Improving the Random API

This thread is meant as a more general discussion of how the Random API could be improved, following up on threads like this (about a an issue that arises from the current API design) and this (about improving the methods for generating uniform floating point numbers as well as unsigned integers below a given upper bound).

As an initial suggestion I'd like to propose a simplification of the API that would solve the problem described in the first thread and make it at least a little more straight forward to write the improvements mentioned in the second.

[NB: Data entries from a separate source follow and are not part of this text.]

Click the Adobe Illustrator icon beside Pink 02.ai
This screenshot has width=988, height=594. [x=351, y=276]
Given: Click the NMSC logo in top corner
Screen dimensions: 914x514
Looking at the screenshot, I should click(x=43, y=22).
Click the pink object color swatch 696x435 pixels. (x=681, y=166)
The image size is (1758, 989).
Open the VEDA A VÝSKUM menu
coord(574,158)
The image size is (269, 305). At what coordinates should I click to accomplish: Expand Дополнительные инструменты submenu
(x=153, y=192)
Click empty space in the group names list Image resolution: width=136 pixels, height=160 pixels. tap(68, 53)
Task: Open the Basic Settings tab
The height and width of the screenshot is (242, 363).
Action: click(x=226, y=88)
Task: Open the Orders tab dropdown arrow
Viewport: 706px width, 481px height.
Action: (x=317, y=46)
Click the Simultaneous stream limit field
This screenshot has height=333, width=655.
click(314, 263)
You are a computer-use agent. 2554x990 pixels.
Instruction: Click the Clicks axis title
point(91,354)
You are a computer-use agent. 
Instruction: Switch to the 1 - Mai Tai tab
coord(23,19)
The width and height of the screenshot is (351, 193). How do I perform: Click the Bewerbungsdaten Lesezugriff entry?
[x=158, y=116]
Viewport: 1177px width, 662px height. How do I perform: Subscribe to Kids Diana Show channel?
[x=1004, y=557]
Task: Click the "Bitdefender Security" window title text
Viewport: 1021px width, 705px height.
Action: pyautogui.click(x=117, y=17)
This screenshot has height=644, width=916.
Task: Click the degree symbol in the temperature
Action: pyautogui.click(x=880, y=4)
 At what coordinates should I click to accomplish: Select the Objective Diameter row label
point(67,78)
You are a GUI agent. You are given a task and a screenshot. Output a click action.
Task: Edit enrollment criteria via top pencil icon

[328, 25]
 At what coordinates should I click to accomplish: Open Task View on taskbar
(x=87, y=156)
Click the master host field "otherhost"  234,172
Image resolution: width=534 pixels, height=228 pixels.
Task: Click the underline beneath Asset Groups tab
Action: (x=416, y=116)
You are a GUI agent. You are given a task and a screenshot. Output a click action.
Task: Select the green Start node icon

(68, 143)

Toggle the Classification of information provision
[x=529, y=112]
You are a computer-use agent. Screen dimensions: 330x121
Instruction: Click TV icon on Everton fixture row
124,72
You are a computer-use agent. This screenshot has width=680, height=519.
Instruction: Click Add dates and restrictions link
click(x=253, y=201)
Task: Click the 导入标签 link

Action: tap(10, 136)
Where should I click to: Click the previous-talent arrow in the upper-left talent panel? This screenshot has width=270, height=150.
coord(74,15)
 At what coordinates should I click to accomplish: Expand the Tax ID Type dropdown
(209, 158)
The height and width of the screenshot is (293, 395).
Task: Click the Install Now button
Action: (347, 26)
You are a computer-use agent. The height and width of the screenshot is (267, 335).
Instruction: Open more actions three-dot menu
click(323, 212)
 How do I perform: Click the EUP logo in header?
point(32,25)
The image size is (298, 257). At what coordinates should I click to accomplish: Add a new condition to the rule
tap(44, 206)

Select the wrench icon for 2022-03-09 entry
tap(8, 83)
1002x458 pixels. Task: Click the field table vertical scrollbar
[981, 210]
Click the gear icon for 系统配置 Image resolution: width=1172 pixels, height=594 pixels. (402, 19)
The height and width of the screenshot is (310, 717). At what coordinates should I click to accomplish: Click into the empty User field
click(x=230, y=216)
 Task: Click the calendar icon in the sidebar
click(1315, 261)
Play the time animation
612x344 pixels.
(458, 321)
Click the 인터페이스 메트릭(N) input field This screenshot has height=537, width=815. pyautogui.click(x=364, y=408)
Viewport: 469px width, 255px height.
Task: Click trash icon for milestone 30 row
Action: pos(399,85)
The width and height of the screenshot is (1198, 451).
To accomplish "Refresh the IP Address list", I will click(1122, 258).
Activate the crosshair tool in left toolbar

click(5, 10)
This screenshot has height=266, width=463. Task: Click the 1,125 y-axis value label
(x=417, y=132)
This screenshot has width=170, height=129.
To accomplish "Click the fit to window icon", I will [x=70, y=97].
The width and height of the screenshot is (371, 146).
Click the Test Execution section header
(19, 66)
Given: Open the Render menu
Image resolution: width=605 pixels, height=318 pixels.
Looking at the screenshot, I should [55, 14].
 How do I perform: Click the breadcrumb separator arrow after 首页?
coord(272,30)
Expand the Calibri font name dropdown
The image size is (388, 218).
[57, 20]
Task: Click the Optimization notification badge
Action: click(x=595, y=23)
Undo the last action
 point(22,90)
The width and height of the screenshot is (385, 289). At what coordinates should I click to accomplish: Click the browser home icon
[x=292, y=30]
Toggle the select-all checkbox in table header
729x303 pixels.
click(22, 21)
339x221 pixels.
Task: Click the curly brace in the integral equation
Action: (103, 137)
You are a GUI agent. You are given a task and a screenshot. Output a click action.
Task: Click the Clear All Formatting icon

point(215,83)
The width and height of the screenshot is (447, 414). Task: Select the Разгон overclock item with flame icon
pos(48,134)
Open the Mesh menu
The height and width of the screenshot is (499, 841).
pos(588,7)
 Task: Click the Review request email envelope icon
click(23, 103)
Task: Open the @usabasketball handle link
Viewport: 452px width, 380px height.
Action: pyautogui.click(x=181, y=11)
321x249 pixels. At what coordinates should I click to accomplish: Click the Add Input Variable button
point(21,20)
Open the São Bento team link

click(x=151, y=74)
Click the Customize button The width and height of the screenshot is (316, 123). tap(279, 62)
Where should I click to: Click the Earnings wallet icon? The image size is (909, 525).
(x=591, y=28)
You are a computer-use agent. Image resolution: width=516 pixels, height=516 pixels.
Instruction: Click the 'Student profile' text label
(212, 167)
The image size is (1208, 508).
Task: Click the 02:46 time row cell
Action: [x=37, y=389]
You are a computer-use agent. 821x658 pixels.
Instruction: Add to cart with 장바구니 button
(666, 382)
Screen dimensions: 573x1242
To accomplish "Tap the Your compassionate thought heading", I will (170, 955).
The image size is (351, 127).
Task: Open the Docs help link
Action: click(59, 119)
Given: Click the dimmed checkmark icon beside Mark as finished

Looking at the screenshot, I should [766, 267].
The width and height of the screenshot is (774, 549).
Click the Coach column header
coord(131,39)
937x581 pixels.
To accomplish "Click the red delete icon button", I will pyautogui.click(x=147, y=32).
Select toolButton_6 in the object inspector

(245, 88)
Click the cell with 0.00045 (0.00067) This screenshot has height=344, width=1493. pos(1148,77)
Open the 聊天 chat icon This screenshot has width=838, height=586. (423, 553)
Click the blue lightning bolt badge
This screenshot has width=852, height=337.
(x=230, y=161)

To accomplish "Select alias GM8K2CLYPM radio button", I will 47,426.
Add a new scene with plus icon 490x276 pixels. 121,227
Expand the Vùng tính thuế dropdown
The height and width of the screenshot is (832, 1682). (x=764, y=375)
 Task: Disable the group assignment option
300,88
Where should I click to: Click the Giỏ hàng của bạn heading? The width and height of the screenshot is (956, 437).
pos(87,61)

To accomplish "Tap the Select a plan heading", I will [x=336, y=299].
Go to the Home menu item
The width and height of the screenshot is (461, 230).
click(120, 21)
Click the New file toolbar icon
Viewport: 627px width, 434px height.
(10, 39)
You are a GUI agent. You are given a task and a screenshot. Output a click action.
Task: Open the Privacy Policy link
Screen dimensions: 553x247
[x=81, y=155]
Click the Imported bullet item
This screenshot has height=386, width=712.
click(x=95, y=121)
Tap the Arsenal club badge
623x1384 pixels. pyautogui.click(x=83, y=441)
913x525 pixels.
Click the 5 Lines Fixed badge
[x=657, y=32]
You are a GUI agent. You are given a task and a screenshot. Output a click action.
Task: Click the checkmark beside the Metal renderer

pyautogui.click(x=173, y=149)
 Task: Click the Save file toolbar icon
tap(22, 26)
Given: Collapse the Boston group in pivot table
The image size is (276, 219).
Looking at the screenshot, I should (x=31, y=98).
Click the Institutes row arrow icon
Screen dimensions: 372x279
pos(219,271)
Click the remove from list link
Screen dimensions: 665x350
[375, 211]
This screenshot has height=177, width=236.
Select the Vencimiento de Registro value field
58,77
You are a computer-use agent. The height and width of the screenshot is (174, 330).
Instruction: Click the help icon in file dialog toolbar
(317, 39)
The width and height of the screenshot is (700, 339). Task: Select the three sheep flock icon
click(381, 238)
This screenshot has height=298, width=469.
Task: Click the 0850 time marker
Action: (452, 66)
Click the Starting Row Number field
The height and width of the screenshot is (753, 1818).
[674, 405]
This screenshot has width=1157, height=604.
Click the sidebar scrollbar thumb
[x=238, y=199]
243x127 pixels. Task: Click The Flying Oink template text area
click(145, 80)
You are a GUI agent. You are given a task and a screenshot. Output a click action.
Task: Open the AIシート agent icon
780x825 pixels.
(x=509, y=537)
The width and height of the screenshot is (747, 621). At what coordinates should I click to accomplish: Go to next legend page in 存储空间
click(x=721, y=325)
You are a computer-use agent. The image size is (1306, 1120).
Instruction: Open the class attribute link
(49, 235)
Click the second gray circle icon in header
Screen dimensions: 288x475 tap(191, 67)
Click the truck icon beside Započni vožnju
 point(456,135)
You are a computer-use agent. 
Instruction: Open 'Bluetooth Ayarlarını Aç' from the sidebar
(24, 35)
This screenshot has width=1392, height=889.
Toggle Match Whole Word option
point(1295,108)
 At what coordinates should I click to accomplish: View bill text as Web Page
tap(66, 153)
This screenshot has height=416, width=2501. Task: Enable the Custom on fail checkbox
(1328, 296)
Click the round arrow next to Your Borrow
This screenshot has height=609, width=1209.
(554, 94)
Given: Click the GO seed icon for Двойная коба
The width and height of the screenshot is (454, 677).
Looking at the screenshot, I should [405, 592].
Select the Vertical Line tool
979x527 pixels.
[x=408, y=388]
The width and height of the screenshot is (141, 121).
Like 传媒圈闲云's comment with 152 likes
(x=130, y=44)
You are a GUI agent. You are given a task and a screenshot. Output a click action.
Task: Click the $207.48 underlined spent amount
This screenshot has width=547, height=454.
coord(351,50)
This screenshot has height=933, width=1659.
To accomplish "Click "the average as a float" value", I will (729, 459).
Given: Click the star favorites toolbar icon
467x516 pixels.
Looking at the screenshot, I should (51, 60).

I suggest we keep the core of the RandomNumberGenerator protocol as it is today, ie:

public protocol RandomNumberGenerator {
  /// Returns a value from a uniform, independent distribution of binary data.
  ///
  /// Use this method when you need random binary data to generate another
  /// value. If you need an integer value within a specific range, use the
  /// static `random(in:using:)` method on that integer type instead of this
  /// method.
  ///
  /// - Returns: An unsigned 64-bit random value.
  mutating func next() -> UInt64
}

But that (over time) we abandon
next() -> T,
next(upperBound:) -> T and
T._random()
as they can all be replaced by this single method:

extension RandomNumberGenerator {
  /// Returns a random value that is less than or equal to the given value.
  ///
  /// Use this method when you need random binary data to generate another
  /// value. If you need an integer value within a specific range, use the
  /// static `random(in:using:)` method on that integer type instead of this
  /// method.
  ///
  /// - Parameter maxValue: The greatest value that will be generated.
  /// - Returns: A random value of `T` in the range `0...maxValue`. Every
  ///   value in the range `0...maxValue` is equally likely to be returned.
  @inlinable
  public mutating func next<T: FixedWidthInteger & UnsignedInteger>(
    lessThanOrEqualTo maxValue: T = T.max
  ) -> T {
    // NOTE: Any value is a valid `maxValue` so no preconditions needed.
    if maxValue == 0 { return 0 }
    if T.bitWidth <= UInt64.bitWidth {
      if maxValue == T.max {
        return T(truncatingIfNeeded: self.next())
        // Or, we might implement some buffering here in order to not
        // throw away eg 56 bits for each call when T is UInt8.
      }
      // Code for the case when T.bitWidth <= 64 and maxValue < T.max,
      // ideally it would use the random bits as efficiently as possible
      // (ie only one bit per call is consumed if maxValue == 1 no
      // matter the type of T.
      // ...
    }
    // Code for the case when T.bitWidth > 64.
    // ...
  }
}

The buffering thing is only mentioned as an idea, and is of secondary concern, as it would require stored properties ( bufferedBits: UInt64 and bufferedBitCount ) either as requirements of the protocol or via an additional type
( BufferedRandomNumberGenerator<Base: RandomNumberGenerator> : RandomNumberGenerator { … } )
... and I guess it might not be worth its weight.

What do you think, would it make sense to introduce this method (sans the buffering) and phase out the ones it replaces?

1 Like

I would still like to address the difficulty in producing large numbers of random bytes as discussed in Pitch: Requesting larger amounts of randomness from SystemRandomNumberGenerator.

1 Like

Yes, it would be great if it could have efficient support for requesting anywhere from one or more single bits (consuming no more than the requested number of bits (from an internal buffer)) to large amounts of random data (written to a given pointer or appended to mutable collection or returned as an array).